DATA EXCERPTS -

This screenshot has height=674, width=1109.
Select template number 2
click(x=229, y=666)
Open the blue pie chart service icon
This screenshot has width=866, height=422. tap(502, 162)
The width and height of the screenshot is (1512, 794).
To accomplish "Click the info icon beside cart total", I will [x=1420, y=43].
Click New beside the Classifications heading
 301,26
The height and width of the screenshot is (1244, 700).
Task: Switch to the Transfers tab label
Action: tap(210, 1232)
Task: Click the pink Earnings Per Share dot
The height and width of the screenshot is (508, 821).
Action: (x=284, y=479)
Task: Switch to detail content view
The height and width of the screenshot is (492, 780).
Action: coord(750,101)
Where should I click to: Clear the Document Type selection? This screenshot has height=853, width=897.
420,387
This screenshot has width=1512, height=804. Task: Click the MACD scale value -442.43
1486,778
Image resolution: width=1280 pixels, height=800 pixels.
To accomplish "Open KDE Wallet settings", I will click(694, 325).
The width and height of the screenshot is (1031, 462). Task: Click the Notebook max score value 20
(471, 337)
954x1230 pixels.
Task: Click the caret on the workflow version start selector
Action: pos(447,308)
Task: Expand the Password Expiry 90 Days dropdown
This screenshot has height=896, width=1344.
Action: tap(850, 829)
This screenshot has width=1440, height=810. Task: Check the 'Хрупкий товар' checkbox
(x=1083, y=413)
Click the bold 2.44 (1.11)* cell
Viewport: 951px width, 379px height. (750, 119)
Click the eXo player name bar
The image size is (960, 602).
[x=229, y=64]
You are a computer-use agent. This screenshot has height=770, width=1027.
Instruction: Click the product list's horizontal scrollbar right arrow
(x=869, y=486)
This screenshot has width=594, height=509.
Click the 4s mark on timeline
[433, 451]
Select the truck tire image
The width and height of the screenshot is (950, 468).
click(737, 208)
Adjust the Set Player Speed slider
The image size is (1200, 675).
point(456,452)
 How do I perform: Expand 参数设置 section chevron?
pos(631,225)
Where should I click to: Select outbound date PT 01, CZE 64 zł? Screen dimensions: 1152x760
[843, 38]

HOW TO COMPLETE THIS TASK -
Make an exact transcription of the entries.

FINAL ANSWER -
This screenshot has height=674, width=1109.
Select template number 2
click(x=229, y=666)
Open the blue pie chart service icon
This screenshot has width=866, height=422. tap(502, 162)
The width and height of the screenshot is (1512, 794).
To accomplish "Click the info icon beside cart total", I will [x=1420, y=43].
Click New beside the Classifications heading
 301,26
The height and width of the screenshot is (1244, 700).
Task: Switch to the Transfers tab label
Action: tap(210, 1232)
Task: Click the pink Earnings Per Share dot
The height and width of the screenshot is (508, 821).
Action: (x=284, y=479)
Task: Switch to detail content view
The height and width of the screenshot is (492, 780).
Action: coord(750,101)
Where should I click to: Clear the Document Type selection? This screenshot has height=853, width=897.
420,387
This screenshot has width=1512, height=804. Task: Click the MACD scale value -442.43
1486,778
Image resolution: width=1280 pixels, height=800 pixels.
To accomplish "Open KDE Wallet settings", I will click(694, 325).
The width and height of the screenshot is (1031, 462). Task: Click the Notebook max score value 20
(471, 337)
954x1230 pixels.
Task: Click the caret on the workflow version start selector
Action: pos(447,308)
Task: Expand the Password Expiry 90 Days dropdown
This screenshot has height=896, width=1344.
Action: tap(850, 829)
This screenshot has width=1440, height=810. Task: Check the 'Хрупкий товар' checkbox
(x=1083, y=413)
Click the bold 2.44 (1.11)* cell
Viewport: 951px width, 379px height. (750, 119)
Click the eXo player name bar
The image size is (960, 602).
[x=229, y=64]
You are a computer-use agent. This screenshot has height=770, width=1027.
Instruction: Click the product list's horizontal scrollbar right arrow
(x=869, y=486)
This screenshot has width=594, height=509.
Click the 4s mark on timeline
[433, 451]
Select the truck tire image
The width and height of the screenshot is (950, 468).
click(737, 208)
Adjust the Set Player Speed slider
The image size is (1200, 675).
point(456,452)
 How do I perform: Expand 参数设置 section chevron?
pos(631,225)
Where should I click to: Select outbound date PT 01, CZE 64 zł? Screen dimensions: 1152x760
[843, 38]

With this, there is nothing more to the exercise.